Stored items:

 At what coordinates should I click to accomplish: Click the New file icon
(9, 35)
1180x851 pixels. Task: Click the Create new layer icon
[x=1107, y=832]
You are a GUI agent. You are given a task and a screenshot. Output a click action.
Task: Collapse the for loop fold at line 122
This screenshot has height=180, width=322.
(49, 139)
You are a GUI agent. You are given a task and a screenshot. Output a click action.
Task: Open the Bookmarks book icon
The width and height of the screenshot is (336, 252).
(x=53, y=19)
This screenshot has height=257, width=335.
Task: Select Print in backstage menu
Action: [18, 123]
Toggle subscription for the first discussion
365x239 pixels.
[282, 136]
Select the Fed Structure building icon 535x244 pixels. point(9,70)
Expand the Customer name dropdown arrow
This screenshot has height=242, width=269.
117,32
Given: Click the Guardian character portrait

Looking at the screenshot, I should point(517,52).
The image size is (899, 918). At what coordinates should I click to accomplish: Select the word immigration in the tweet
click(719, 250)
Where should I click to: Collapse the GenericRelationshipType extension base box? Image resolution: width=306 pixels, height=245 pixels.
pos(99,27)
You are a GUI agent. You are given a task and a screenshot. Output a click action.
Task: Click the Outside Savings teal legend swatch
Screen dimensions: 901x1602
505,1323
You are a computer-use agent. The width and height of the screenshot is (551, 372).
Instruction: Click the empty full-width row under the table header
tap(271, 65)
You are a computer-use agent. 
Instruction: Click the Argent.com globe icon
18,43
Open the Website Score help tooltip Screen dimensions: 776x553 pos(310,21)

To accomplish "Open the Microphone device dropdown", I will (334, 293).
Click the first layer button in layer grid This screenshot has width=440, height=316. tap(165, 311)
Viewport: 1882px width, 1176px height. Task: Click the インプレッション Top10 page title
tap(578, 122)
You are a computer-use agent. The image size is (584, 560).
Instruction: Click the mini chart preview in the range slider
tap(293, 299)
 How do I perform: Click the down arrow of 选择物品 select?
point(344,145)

AIM OF THE TASK ▸ Please retype all of the records above exactly as they are.

EXERCISE RESULT ▸
 At what coordinates should I click to accomplish: Click the New file icon
(9, 35)
1180x851 pixels. Task: Click the Create new layer icon
[x=1107, y=832]
You are a GUI agent. You are given a task and a screenshot. Output a click action.
Task: Collapse the for loop fold at line 122
This screenshot has height=180, width=322.
(49, 139)
You are a GUI agent. You are given a task and a screenshot. Output a click action.
Task: Open the Bookmarks book icon
The width and height of the screenshot is (336, 252).
(x=53, y=19)
This screenshot has height=257, width=335.
Task: Select Print in backstage menu
Action: [18, 123]
Toggle subscription for the first discussion
365x239 pixels.
[282, 136]
Select the Fed Structure building icon 535x244 pixels. point(9,70)
Expand the Customer name dropdown arrow
This screenshot has height=242, width=269.
117,32
Given: Click the Guardian character portrait

Looking at the screenshot, I should point(517,52).
The image size is (899, 918). At what coordinates should I click to accomplish: Select the word immigration in the tweet
click(719, 250)
Where should I click to: Collapse the GenericRelationshipType extension base box? Image resolution: width=306 pixels, height=245 pixels.
pos(99,27)
You are a GUI agent. You are given a task and a screenshot. Output a click action.
Task: Click the Outside Savings teal legend swatch
Screen dimensions: 901x1602
505,1323
You are a computer-use agent. The width and height of the screenshot is (551, 372).
Instruction: Click the empty full-width row under the table header
tap(271, 65)
You are a computer-use agent. 
Instruction: Click the Argent.com globe icon
18,43
Open the Website Score help tooltip Screen dimensions: 776x553 pos(310,21)

To accomplish "Open the Microphone device dropdown", I will (334, 293).
Click the first layer button in layer grid This screenshot has width=440, height=316. tap(165, 311)
Viewport: 1882px width, 1176px height. Task: Click the インプレッション Top10 page title
tap(578, 122)
You are a computer-use agent. The image size is (584, 560).
Instruction: Click the mini chart preview in the range slider
tap(293, 299)
 How do I perform: Click the down arrow of 选择物品 select?
point(344,145)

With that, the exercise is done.